Indeed, the nostalgic landscape of Summer Of 84 is littered with references to cinema past. Not only does it riff on the voyeuristic thrills of Joe Dante’s The ‘Burbs, which itself looked back to 1954’s Rear Window (and forward to 2007’s Disturbia), but its characters are also expressly film fans themselves, peppering their conversation with references to ET, Close Encounters Of The Third Kind, The Return Of The Jedi and Gremlins. Meanwhile, Ipswich’s tabloid headlines occupy the same imaginative territories as future Eighties films, with one about cannibals living in the sewers predicting CHUD (not released till the Summer of 84’s end), and another about Bigfoot living in the suburbs a clear prefiguring of Harry And The Hendersons. Davey, who openly aspires to becoming “the next Spielberg,” is mocked by Eats for once trying to claim “there was a demonic presence in his room because our houses were built on Indian burial grounds” – a scenario instantly recognisable as the plot of Poltergeist, co-written and produced by Spielberg.

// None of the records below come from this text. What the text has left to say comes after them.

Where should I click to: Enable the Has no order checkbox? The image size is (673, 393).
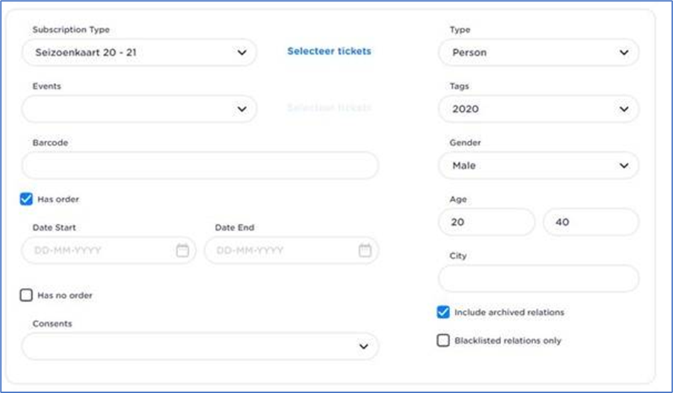coord(26,295)
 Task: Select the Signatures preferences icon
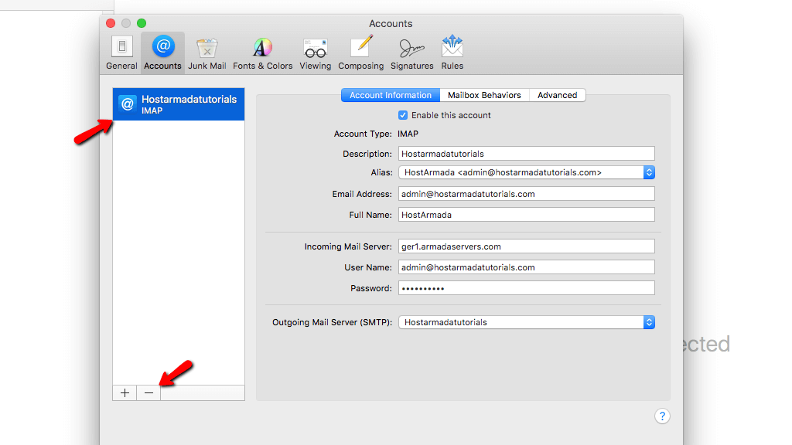[x=411, y=51]
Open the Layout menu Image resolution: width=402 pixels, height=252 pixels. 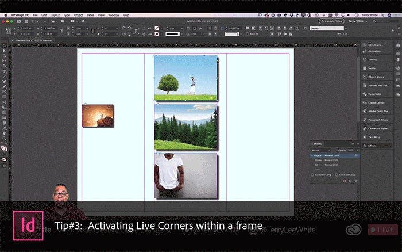pyautogui.click(x=55, y=14)
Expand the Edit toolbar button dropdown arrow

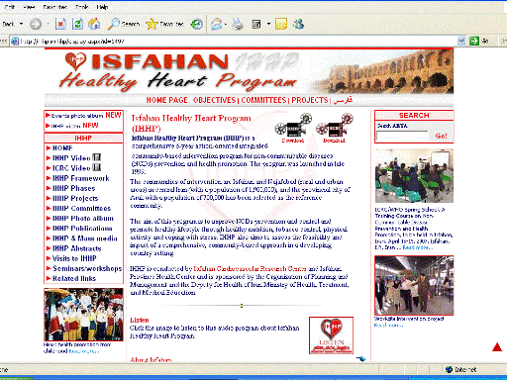click(x=268, y=24)
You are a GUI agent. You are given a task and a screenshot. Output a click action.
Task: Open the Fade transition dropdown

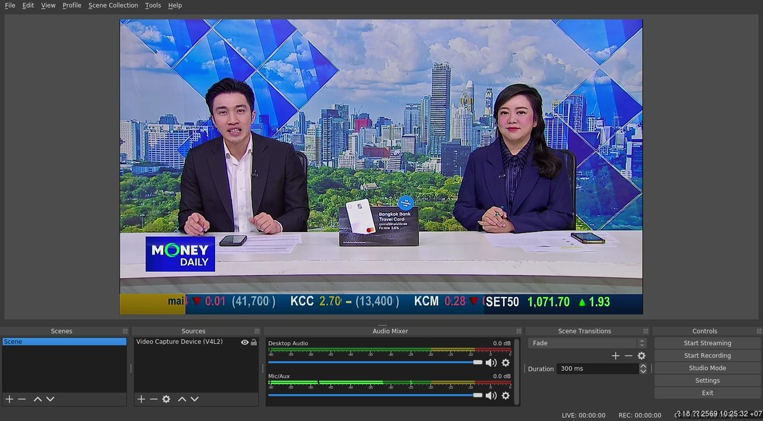tap(587, 343)
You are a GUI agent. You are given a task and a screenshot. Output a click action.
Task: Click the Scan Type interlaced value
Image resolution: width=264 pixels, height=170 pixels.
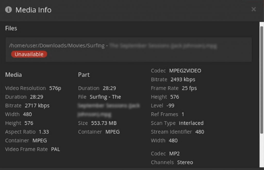tap(191, 123)
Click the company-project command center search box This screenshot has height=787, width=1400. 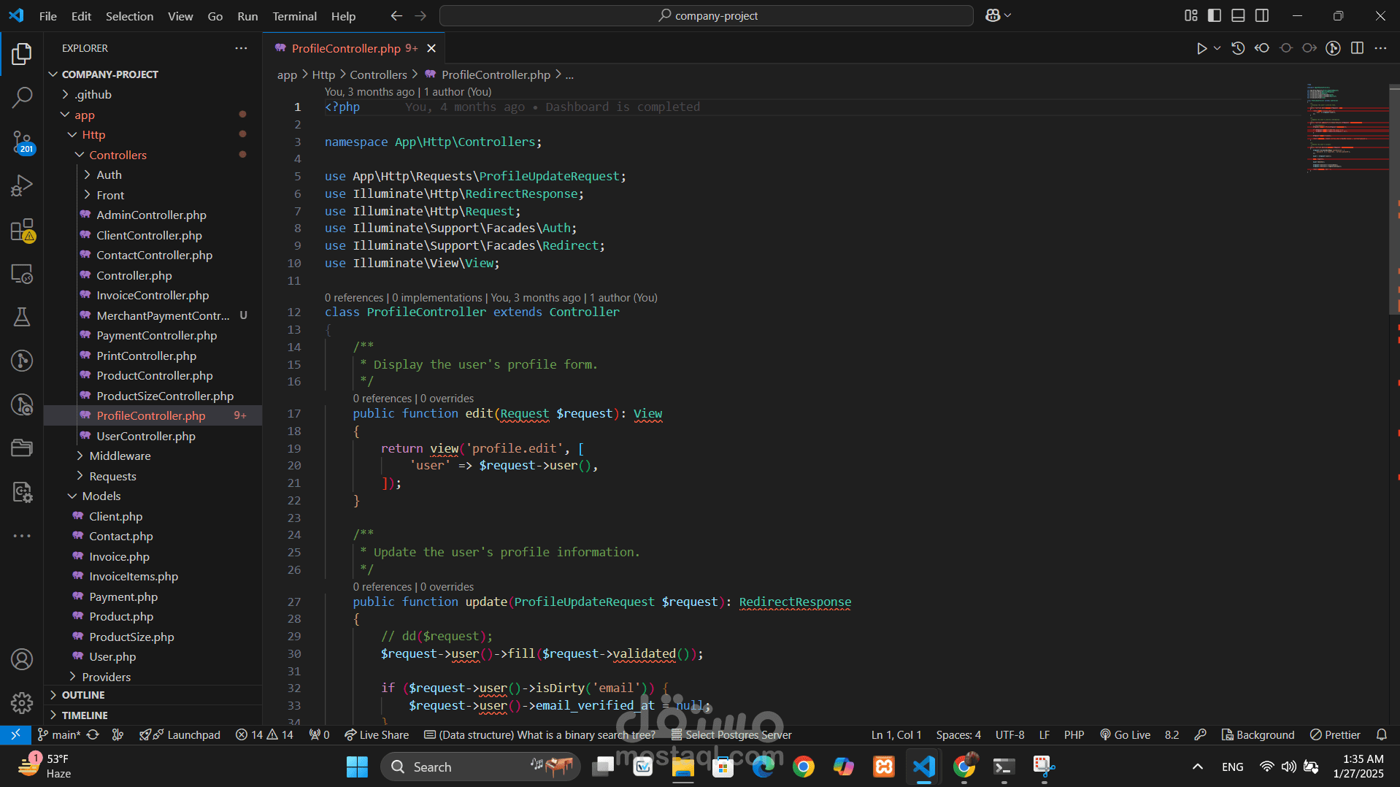707,15
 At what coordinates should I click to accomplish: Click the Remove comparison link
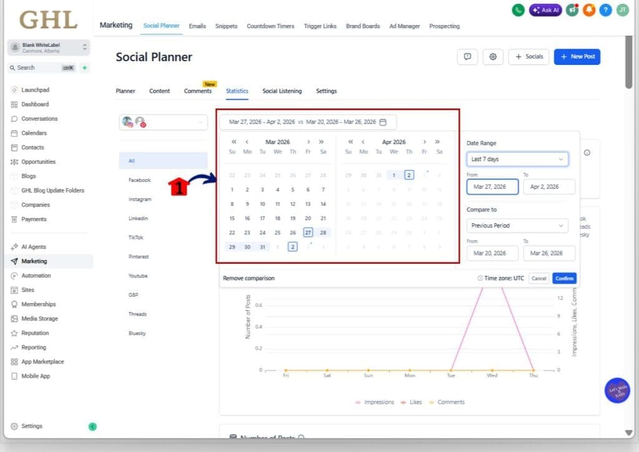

All this creates a certain comfort zone – a familiar space from decades ago where childhood plays out a summer to be fondly remembered later, like a still treasured Eighties film being rewound for the umpteenth visit. Yet, very slyly, Summer Of 84 works to undermine its own sense of nostalgia. For it slowly reveals the picture-perfect community of Ipswich as a place that conceals its troubles (not just of the serial-killing variety) behind closed doors, that presents unhappy families with a happy face, and that is full of anxieties about the enemies at the gates. “The Cold War is never gonna end,” Davey is told by his dad Randall (Jason Gray-Stanford), to news on the television that Soviet states are boycotting the LA Olympics, “Your future is doomed, Davey.” Ironies abound here: the Iron Curtain would of course come down just before the decade was out, but as Russia continues today to invade its neighbours and interfere in foreign elections, Randall’s words prove as prescient as they are misguided. The past, and all its problems, are still with us – and as Davey says in his voiceover at the beginning of the film, “You never know what might be coming around the corner.” It is especially true if your eyes are cast firmly behind you.

So while Summer Of 84 certainly hits nostalgia’s sweet idyllic spot, its ultimate message is more subversive, showing that there can be a dark, toxic side to always looking back.

Summer of 84 was seen and reviewed at Fantasia 2018.